The following morning, both her surgeon and her family physician came by the hospital on rounds and commented on lab results that had come back and made their way into the EMR. It was good news, ruling out a potential concern they’d both had. (It’s OK, my mom authorized me to use this personal information; there’s no need to call the HIPAA police.)
As it turns out, York Hospital, part of WellSpan Health in southcentral Pennsylvania, was in the process of taking its EMR live while my mother was in for her knee replacement. In the three nights she was in the hospital, I saw how digital information and interoperability can—and should—help healthcare. At the same time, the experience showed how a number of factors have to come together for it to work as smoothly as it appeared to during this hospital stay. It also pointed out some of the challenges to broadly implementing an EMR.
One big factor for creating this network is that my mother’s physician works in a practice owned by the healthcare system and thus is tightly integrated to the hospital network, overcoming one of the big hurdles of centralizing and exchanging healthcare information.
Also, the x-ray images on the PACS were taken postoperatively in the hospital and were there for us to see. No prior images, including preoperative films from the orthopedic surgeon, were on the system.
In many cases, these circumstances represent a best-case scenario of how PACS and EMR imaging can work. While there’s still much work to be done—and the Obama administration’s $19 billion commitment to EMRs is just a down payment—the potential showed me why such a system should be the target.
The hospital staff had tremendous information available at the patient’s bedside to keep them on top of the care they delivered. Several times during my mom’s three-night stay, a doctor or nurse raised a question about something and was able to have their question answered on the spot from the EMR. It was impressive, but there was also evidence of the learning curve. At one nursing station, I saw a posted list of abbreviations that were not to be used in the new systems, which makes sense considering there are 29 different medical definitions for the acronym ACC, ranging from access to adrenocortical carcinoma, according to medilexicon.com. A uniform set of standard acronyms has long been an issue with EMRs.
The York Hospital staff seemed comfortable working its way through its transition to digital record keeping, generally starting to see that the changes they were going through in the transition would prove worthwhile.
Room to Grow
The April 16 issue of The New England Journal of Medicine recently reported that 9% of hospitals use an EMR, far less than the roughly three quarters of the facilities that use digital imaging for at least some of their modalities. The journal reported that only 1.5% of U.S. hospitals have an EMR present in all clinical units, and an additional 7.6% have a system present in at least one clinical unit. CPOE for medications has been implemented in only 17% of hospitals.

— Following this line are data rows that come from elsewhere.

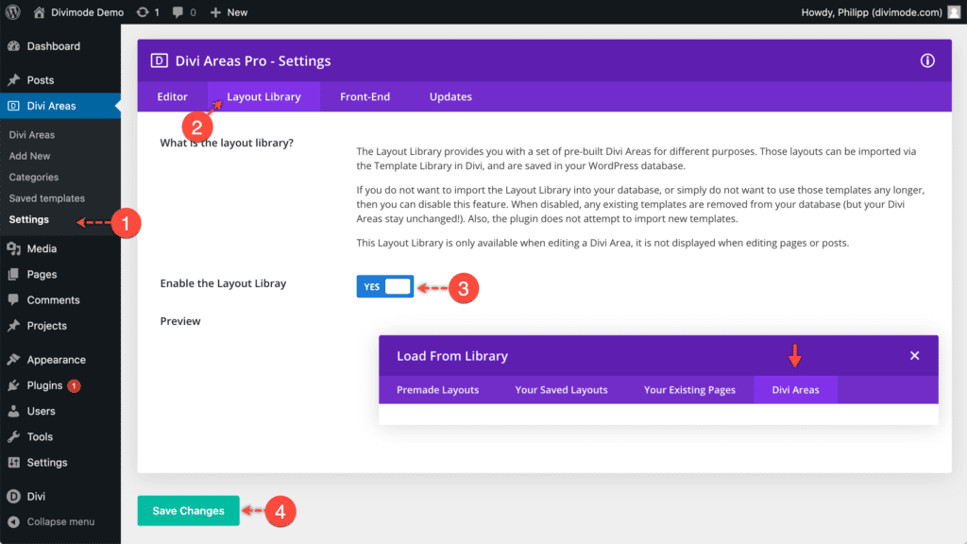Click the comments bubble icon in admin bar
The image size is (967, 544).
[x=178, y=12]
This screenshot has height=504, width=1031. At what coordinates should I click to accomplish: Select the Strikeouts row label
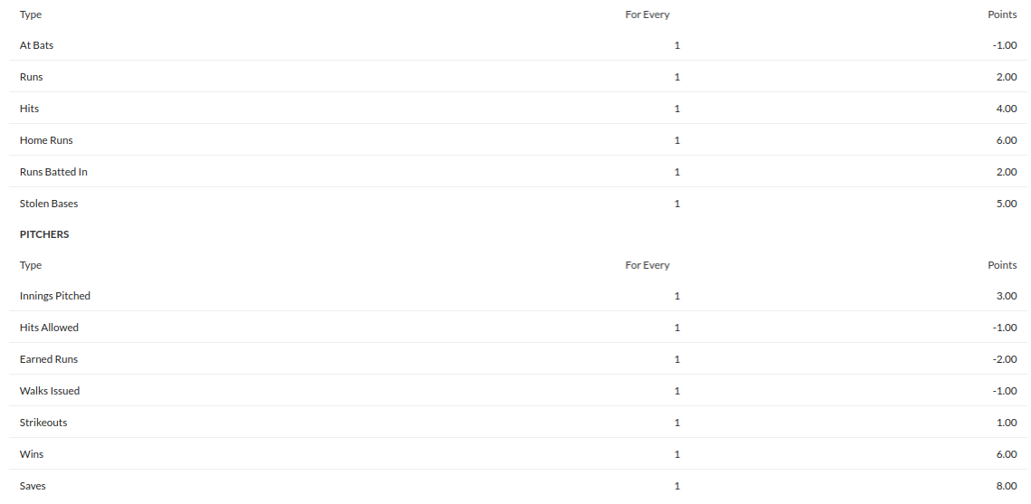(43, 423)
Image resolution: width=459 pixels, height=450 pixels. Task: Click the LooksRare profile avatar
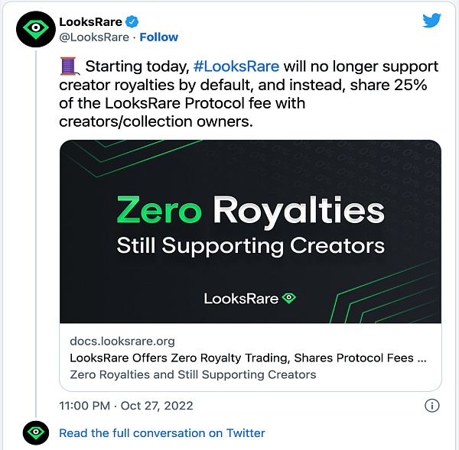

The journal cited interoperability as a stumbling block to adopting digital record keeping. The Integrating the Healthcare Enterprise (IHE) initiative is an important step toward achieving broad interoperability. As consumers in the digital imaging marketplace, radiology groups and imaging facilities should demand that their vendors are working within the IHE to meet interoperability objectives.— Jim Knaub is editor of Radiology Today.